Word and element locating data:
------------------------------------

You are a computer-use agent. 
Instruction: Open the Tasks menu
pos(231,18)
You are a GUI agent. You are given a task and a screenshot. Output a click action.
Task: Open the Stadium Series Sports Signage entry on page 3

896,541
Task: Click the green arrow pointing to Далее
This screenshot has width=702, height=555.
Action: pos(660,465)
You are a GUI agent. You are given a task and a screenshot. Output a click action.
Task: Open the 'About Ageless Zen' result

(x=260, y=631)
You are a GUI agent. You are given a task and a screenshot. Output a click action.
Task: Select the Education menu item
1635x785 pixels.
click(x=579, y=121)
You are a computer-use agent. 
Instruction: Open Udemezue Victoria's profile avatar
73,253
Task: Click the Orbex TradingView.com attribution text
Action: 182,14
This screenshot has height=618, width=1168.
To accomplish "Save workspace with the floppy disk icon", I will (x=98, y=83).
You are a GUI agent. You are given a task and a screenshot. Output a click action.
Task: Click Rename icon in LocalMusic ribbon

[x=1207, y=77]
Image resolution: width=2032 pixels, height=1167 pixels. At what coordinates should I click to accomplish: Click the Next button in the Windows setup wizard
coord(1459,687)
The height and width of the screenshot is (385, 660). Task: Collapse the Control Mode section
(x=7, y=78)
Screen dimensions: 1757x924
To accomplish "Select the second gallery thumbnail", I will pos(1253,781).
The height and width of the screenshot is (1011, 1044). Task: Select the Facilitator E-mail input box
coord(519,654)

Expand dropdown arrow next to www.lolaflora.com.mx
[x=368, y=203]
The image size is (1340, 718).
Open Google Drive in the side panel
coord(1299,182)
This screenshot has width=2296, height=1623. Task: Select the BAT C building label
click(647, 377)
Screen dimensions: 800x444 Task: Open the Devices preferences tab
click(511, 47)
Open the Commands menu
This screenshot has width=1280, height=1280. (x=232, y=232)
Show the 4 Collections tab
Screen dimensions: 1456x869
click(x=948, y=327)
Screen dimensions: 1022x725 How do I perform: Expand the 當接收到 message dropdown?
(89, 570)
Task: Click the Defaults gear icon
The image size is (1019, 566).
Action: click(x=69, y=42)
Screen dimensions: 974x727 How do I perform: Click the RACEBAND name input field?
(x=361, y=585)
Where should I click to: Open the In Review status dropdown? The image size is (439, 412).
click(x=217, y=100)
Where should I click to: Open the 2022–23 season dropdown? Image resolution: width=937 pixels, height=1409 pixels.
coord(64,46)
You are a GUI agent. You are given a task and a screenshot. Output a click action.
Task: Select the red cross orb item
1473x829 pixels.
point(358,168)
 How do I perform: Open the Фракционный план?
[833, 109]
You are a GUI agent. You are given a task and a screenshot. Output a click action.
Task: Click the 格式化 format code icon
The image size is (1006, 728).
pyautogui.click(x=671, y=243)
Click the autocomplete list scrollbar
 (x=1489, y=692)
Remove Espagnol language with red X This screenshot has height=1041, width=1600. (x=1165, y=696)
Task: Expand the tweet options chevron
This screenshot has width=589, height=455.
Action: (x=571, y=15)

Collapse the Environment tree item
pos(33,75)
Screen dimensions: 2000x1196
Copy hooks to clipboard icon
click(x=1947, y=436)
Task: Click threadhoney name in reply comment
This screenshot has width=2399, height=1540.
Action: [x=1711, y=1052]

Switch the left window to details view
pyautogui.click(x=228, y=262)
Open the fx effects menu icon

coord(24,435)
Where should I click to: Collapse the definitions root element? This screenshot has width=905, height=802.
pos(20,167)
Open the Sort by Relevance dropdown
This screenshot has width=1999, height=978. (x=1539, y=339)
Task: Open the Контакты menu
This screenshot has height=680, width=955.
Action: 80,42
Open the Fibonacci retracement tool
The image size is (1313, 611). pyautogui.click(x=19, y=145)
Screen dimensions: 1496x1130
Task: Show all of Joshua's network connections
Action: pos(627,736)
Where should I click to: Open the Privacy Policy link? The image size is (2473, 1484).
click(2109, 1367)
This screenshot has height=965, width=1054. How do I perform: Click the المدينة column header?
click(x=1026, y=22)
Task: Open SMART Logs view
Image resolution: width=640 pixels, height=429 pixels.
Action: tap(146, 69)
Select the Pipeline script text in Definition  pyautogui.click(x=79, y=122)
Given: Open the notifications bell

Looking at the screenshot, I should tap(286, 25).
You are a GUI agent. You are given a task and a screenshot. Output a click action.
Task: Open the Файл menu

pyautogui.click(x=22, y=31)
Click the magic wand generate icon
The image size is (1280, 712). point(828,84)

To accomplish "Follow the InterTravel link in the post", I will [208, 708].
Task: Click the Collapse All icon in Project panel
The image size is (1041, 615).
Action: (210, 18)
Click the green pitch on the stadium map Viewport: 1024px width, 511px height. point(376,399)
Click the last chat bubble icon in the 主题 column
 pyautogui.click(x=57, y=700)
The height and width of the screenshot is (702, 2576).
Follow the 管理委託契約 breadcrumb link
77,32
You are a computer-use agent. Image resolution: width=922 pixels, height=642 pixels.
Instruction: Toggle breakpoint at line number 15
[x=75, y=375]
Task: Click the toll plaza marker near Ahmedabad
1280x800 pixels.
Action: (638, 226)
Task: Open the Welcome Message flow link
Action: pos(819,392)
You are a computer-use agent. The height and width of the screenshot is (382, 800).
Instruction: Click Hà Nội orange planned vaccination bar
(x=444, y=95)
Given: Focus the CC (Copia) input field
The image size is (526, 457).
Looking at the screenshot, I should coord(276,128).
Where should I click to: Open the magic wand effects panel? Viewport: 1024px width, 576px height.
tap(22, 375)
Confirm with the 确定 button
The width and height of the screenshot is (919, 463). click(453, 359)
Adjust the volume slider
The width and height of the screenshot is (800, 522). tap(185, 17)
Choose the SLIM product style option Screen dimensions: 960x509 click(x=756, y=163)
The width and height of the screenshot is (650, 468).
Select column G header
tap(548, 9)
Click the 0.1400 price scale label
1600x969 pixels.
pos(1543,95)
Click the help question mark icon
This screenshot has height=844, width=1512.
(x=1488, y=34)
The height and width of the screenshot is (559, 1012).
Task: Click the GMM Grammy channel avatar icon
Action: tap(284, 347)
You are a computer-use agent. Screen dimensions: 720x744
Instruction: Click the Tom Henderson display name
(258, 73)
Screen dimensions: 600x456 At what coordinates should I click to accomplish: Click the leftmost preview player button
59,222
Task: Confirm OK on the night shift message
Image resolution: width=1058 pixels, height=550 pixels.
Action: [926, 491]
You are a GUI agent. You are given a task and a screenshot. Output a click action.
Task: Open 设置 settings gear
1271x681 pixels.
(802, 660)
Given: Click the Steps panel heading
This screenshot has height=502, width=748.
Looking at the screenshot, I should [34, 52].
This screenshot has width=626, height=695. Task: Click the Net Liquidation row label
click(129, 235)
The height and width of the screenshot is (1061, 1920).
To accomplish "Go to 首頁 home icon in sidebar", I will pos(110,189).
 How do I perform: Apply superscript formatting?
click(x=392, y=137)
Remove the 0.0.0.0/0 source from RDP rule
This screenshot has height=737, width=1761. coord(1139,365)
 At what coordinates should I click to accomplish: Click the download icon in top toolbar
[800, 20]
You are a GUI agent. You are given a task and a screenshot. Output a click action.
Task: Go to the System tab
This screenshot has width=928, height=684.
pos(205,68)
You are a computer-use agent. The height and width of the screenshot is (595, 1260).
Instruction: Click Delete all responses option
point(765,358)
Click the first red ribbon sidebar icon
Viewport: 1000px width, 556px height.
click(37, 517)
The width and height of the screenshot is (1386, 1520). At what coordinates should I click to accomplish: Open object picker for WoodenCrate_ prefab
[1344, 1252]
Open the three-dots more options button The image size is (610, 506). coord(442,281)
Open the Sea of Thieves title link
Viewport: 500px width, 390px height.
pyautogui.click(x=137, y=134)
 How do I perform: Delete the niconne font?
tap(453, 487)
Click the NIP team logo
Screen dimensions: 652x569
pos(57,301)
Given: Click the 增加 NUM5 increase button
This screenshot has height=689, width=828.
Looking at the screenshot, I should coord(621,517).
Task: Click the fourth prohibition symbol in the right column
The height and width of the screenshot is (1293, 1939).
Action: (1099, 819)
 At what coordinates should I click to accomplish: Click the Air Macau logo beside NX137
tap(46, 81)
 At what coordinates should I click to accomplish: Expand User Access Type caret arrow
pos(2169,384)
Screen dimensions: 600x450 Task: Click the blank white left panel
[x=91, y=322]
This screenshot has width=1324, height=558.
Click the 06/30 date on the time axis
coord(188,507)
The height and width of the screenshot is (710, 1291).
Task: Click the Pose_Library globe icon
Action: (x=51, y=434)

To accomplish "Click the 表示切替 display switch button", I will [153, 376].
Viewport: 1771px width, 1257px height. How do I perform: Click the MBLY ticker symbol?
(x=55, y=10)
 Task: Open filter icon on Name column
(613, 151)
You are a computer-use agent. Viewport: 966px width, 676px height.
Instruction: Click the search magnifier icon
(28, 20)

------------------------------------

▸ Objective
Copy out everything from the line containing "Select the Pipeline" down to the line containing "pyautogui.click(x=22, y=31)", with both of those lines included and kept exactly as they are in the lines above.

▸ Solution to the problem
Select the Pipeline script text in Definition  pyautogui.click(x=79, y=122)
Given: Open the notifications bell

Looking at the screenshot, I should tap(286, 25).
You are a GUI agent. You are given a task and a screenshot. Output a click action.
Task: Open the Файл menu

pyautogui.click(x=22, y=31)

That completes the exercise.